Monday, Nov. 20, 1978

The Year of the Loner

It was the year of the loner, and especially the year of the rich or well-financed loner.

Money, computers, polls and image makers continued to change the face of American politics into something that would have been unrecognizable to the candidates of even a few years ago.

Because of a Supreme Court interpretation of the 1974 campaign finance law, individuals are not limited in terms of the amount of their own money they may spend on an election. This has led to a proliferation of very rich candidates.

In Manhattan's silk stocking district, William Green, an heir to the Grand Union supermarket chain, retained his seat in Congress by defeating Democrat Carter Burden, a scion of the Vanderbilt family. The pair spent $850,000 on the race, about half from their own fortunes, seeking a job that pays $57,500 a year.

Although the new rules have stopped the huge fat-cat giving of the past, the rich have other ways of affecting political campaigns. They can contribute up to $5,000 to any of the 1,828 political action committees (PACs), which in turn can hand that sum on to candidates. Corporations, by soliciting their employees and stockholders, can form PACs too. Since the mid-'70s, companies and their trade associations have formed some 1,200 of these committees. PACS contributed more than $60 million to the 1978 election campaigns for the U.S. Senate and House of Representatives alone.
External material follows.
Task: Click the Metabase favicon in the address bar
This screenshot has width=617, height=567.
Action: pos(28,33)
The apparent impact thus far has been not to strengthen conservatives as such but simply to strengthen incumbents, since the PACS tend to give to officeholders who offer some political clout in Congress. Despite highly visible turnovers in Congress, 96% of the House members were returned to Washington.

Even candidates with no serious opposition get PAC money. Chicago Representative Dan Rostenkowski, for example, received more than $69,000 because he happens to chair a subcommittee dealing with health problems. His contributors included the American Dental PAC, the American Medical PAC and the Oral and Maxillofacial Surgery PAC.
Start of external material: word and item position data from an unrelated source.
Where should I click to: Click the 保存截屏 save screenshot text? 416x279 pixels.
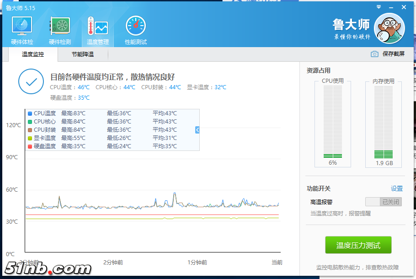(x=394, y=54)
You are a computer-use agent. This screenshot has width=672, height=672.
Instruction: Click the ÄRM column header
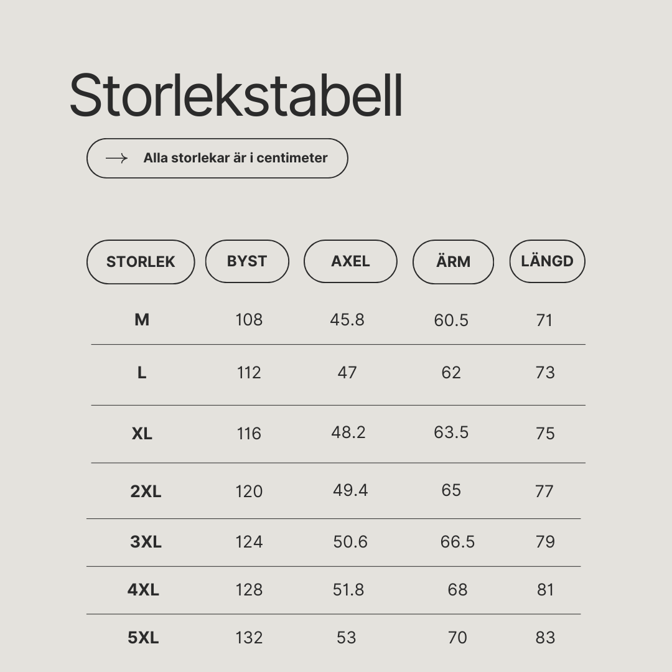coord(453,262)
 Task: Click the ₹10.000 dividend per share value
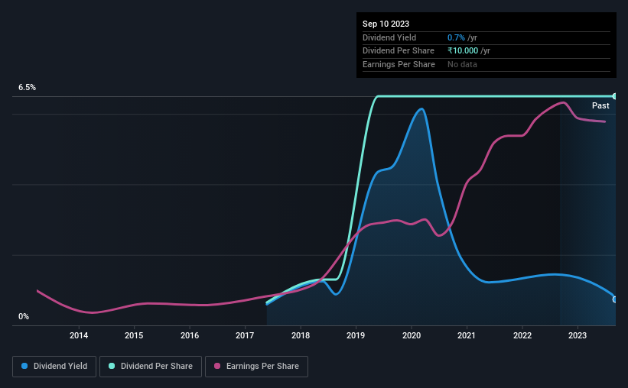click(x=463, y=51)
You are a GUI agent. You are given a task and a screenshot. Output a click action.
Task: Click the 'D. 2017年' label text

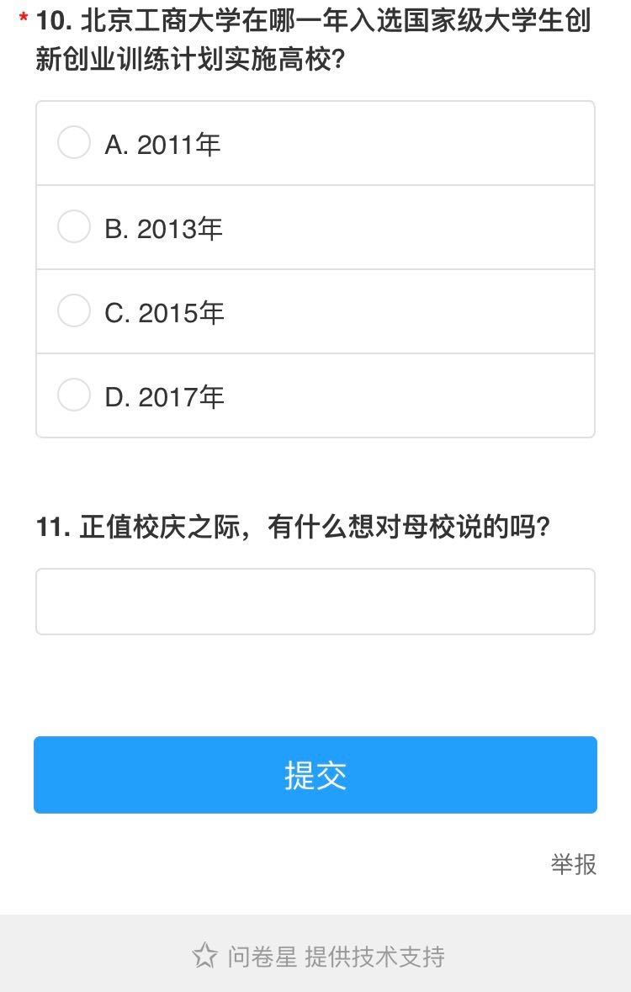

New direct-mail techniques advanced by George McGovern in 1972 have enabled fund raisers to reach prospects classified according to their feelings about specific and often emotional issues. The undisputed champion of this technique is Richard Viguerie who last year raised $30 million for antiabortion, anti-gun-control, anti-ERA and other activists.

The computer has changed not only the way politicians campaign but also the way they raise money. Incumbents often keep detailed lists on their own computers and can send mailings to constituents who feel strongly about one issue. Detailed opinion polls subjected to computer analysis enable challengers to find their opponents' weaknesses and plan their own stands accordingly. Democrat Alex Seith did that in Illinois, and then ran as more conservative than Republican Moderate Senator Charles Percy. He might have beaten Percy except for last-minute reaction to some of his tactics, such as a radio advertisement implying that Percy is a racist.

Along with the computerized attitude study, the modern candidate often hires a top-flight image maker, who concocts an advertising campaign selling whatever he finds voters are buying. "The new Democratic chairman of New York is David Garth,' says Sidney Frigand, once an aide to former Mayor Abraham Beame. Garth is the campaign consultant who masterminded Governor Hugh Carey's victory, as well as several other Democratic campaigns.

Garth's Republican counterpart is John Deardourff, who worked unsuccessfully for Carey's opponent but helped win eight races in seven states. Deardourff estimates that television now claims 60% to 70% of most candidates' funds and that costs for such advertising time have escalated 50% in the past four years. "There is no better way to spend money," he says. Television lets candidates reach large numbers of people easily, but even Deardourff acknowledges that "it turns people into spectators rather than participants." This feeds voter lack of interest and contributes to the eroding of party affiliation.

Taken together, the money, the media, the managers and the computers may be turning American politics into a strangely lonely process. Candidates now buy what they need, pick their positions knowing in advance what is popular, and then spread those views widely on television and selectively by direct mail. Vanishing are the hosts of volunteers, the massive get-out-the-vote operations, and the need for help from established party organizations.

Fortunately, this wizardry doesn't always work. In Michigan, for example, Democrat Carl Levin was outspent 2 to 1 and was slightly more liberal than the computerized polls would have told him to be, but still won by almost 150,000 votes over two-term Incumbent Robert Griffin.